__Work task__: In the entries below, find the line with "Open the Export type dropdown" and the line with "Task: Switch to the Layers tab". Print those two and everything between them exactly, and nothing else.

__Recorded data__:

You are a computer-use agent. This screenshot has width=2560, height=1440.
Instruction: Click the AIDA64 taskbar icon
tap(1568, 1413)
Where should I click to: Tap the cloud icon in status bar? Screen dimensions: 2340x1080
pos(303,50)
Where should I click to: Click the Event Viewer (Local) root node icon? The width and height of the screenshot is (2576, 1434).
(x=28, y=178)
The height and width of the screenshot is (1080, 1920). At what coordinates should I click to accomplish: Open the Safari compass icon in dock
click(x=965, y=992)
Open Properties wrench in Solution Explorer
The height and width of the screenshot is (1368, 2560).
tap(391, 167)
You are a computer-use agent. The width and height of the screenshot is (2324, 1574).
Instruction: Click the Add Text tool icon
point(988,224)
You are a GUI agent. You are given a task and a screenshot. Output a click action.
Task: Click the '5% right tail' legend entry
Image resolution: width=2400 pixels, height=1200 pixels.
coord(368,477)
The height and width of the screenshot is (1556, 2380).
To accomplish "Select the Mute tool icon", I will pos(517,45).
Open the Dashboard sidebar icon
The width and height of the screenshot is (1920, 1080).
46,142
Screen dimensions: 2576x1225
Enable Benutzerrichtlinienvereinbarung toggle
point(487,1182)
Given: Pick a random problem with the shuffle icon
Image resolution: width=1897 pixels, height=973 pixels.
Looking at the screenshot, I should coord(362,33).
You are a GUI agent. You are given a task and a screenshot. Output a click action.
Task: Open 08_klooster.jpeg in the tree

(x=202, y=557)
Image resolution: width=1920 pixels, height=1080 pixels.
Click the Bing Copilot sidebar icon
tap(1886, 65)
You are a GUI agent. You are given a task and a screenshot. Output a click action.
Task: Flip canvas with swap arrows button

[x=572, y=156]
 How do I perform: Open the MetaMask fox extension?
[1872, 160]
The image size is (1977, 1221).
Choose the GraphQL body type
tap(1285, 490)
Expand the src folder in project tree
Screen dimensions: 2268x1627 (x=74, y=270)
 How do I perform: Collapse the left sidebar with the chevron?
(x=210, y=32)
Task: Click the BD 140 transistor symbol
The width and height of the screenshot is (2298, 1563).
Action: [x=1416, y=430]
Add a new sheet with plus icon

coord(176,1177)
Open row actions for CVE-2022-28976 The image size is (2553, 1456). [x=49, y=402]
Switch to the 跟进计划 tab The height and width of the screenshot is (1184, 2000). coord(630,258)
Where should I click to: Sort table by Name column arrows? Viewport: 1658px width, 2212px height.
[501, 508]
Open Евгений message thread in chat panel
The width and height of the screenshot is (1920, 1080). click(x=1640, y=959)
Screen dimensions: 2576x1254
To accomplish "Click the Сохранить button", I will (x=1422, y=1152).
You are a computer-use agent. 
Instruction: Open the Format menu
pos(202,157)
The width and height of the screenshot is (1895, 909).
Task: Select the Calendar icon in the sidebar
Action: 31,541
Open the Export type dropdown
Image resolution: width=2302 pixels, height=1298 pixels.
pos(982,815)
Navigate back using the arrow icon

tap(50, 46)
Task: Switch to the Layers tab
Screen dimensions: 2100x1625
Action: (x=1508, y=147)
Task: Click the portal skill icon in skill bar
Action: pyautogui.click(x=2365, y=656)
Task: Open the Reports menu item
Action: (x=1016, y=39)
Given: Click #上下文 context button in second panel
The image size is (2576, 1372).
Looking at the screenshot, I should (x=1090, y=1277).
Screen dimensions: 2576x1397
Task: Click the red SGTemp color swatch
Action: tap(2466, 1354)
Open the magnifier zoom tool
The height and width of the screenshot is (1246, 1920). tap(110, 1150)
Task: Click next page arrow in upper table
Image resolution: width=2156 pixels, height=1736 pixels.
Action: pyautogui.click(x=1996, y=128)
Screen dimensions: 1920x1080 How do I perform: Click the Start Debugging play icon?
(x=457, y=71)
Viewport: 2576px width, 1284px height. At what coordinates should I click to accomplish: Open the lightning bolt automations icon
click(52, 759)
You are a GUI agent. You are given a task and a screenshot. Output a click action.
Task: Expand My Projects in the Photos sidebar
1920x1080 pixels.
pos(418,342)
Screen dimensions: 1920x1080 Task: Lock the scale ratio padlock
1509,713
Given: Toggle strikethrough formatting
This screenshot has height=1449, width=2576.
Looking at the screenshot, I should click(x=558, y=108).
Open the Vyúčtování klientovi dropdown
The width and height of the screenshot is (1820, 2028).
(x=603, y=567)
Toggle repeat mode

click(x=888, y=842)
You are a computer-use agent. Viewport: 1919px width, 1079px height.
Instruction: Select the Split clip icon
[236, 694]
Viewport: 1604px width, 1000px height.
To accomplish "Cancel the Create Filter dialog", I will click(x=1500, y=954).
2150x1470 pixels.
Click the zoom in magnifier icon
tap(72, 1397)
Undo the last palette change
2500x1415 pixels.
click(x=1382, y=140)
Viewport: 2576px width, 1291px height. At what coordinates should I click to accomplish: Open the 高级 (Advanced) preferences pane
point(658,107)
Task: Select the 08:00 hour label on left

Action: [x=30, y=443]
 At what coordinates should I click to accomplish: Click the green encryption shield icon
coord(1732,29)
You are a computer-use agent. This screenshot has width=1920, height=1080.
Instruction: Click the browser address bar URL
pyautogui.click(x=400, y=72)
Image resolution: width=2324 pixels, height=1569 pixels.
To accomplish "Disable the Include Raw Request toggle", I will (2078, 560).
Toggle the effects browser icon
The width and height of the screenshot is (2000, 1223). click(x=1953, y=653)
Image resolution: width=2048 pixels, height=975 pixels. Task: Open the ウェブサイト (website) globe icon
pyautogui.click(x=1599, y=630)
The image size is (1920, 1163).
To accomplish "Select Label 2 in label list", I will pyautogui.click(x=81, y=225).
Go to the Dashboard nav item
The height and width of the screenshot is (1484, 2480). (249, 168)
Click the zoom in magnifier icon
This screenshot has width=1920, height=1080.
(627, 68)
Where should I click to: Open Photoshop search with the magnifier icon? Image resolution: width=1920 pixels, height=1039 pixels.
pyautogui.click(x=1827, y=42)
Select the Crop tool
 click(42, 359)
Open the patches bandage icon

__Written answer__:
Open the Export type dropdown
Image resolution: width=2302 pixels, height=1298 pixels.
pos(982,815)
Navigate back using the arrow icon

tap(50, 46)
Task: Switch to the Layers tab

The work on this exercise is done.